Yesterday, I played cricket. I admittedly wasn't playing with great players, but it seemed a lot easier to hit the ball (and make it go somewhere useful) than in baseball/softball. At least, when I was batting against anyone who had bowled before; against Americans, I couldn't do much of anything except fail to get out of the way of wild balls. Fortunately we were using a tennis ball instead of a real cricket ball.
My reading year ended a month ago, with 36 books read. I'd been informally aiming for 40, but I'm fine with missing that. I'm less pleased that I only reviewed 16 of them. A quick rundown of the rest:
17. The Invisible Man and 18. The War of the Worlds, H.G. Wells. I was amazed how little I actually knew of Invisible Man, considering Wells is one of the most plagiarizedinfluential writers in science fiction. Also a bit surprising how much time the title character spends running around England in winter, in the nude. Apart from that, though, it's refreshing to go back and see early works where the writers could pretend their readers were up-to-date on the latest scientific discoveries.
19-24 and 32: Harry Potter. If you're reading this, you presumably already know and love these books, or aren't going to have your mind changed by anything I could say. Not quite as much fun the third(fifth?) time through as the first, but close enough, and still a good way to get through that nasty stretch in February and March when it feels like proper spring may never come.
25: Time Enough For Love, Robert Heinlein. I wasn't really on a Heinlein kick this year, but a former coworker was working a publisher's table at MidSouthCon, and I felt like I should buy something; this was the only thing on the table that looked interesting and I hadn't yet read. It's one of Heinlein's major titles for a reason, and even though the last hundred pages had a lot going on that I've hated when other people did it, it sort of seemed right for the final adventure of Lazarus Long.
26: 2007 Civic Hybrid Owner's Manual. Yes, this counts; it's 200 pages long. Not exactly a compelling read though, and the main thing I wanted to learn from it (how often should I change my oil?) wasn't answered definitively. The closest it came was "the car will tell you", and at 5300 miles, the car's saying "a few thousand miles from now".

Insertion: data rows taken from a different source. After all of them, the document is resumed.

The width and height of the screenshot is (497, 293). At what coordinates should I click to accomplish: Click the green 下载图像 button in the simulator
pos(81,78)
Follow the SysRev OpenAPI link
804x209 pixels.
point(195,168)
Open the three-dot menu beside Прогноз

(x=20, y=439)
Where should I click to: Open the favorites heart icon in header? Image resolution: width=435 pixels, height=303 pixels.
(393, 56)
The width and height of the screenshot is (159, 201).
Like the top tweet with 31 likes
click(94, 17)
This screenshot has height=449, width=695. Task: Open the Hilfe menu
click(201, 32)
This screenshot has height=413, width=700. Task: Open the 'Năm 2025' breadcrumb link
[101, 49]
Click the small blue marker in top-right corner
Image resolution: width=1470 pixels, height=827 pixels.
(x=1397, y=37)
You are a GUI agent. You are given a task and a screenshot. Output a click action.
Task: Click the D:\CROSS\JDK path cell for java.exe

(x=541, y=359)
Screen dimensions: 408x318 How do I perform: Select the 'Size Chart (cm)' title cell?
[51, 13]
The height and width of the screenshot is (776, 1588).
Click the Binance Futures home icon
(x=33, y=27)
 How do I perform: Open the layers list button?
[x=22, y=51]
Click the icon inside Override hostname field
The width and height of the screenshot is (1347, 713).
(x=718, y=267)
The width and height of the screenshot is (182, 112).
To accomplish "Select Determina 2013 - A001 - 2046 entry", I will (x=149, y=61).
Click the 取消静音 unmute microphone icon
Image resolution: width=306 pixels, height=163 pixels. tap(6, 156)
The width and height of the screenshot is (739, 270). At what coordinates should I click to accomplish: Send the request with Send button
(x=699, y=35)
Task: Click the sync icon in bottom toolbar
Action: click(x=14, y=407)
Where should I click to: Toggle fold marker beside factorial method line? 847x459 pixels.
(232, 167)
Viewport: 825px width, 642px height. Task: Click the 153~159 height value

27: Lords and Ladies, Terry Pratchett. Seemed like a good idea to reread one of the books he signed. I think I'd already started burning out on Pratchett when I read this the first time, because I enjoyed it a lot more this time. Still not at all a place I'd start reading him, though.
28-31: Tourist Season, Skin Tight, Stormy Weather, and Basket Case, Carl Hiaasen. These are not a series, but I read all four of them in a week and a half (starting when I was in Colorado, ending just after I got home from Toronto), so they'd have all blurred together a bit even if I hadn't waited almost four months to talk about them. An author has a lot to live up to when my father and Pratchett both recommend him, but Hiaasen manages it. Imagine if Dave Barry took his subject matter seriously between the jokes, and you're in the general area.
33: Extraordinary Popular Delusions and the Madness of Crowds, Charles McKay, Ll.D. This one is all
benma's fault; he handed it to me when I was running out of last fall's set of material, and this would be book 5 or 6 if I counted by when I started a book instead of when I finished it. There are around 100 really interesting pages here; alas, the Great Editors' Strike of Old London Town was at its height when he submitted the manuscript (c. 1840), so it comes to us as an 800-page monster, with a ridiculous chunk devoted to the lives of every moderately noteworthy alchemist of the late middle ages.
34: Short Stories, Mark Twain. Twain's work remains interesting, but I'd call most of this collection poignant rather than humorous.
35: Enchantment, Orson Scott Card. It was odd to see Card setting a story among Russian Jews. Apart from that, I thought this was one of his better efforts.
36: The Book of General Ignorance, John Lloyd and John Mitchinson. This was a birthday present. Interesting material about common misconceptions. Lloyd was a producer on Blackadder; some of that sensibility comes through, which makes the book very readable but leaves you at the end of many articles wondering how much of it was factual, and how much was only there for the sake of a joke.
I'm not sure whether I should keep my year starting in September or move it to January, since I'm theoretically not tuning out the world for weeks at the end of August anymore and I've never celebrated Rosh Hashanah.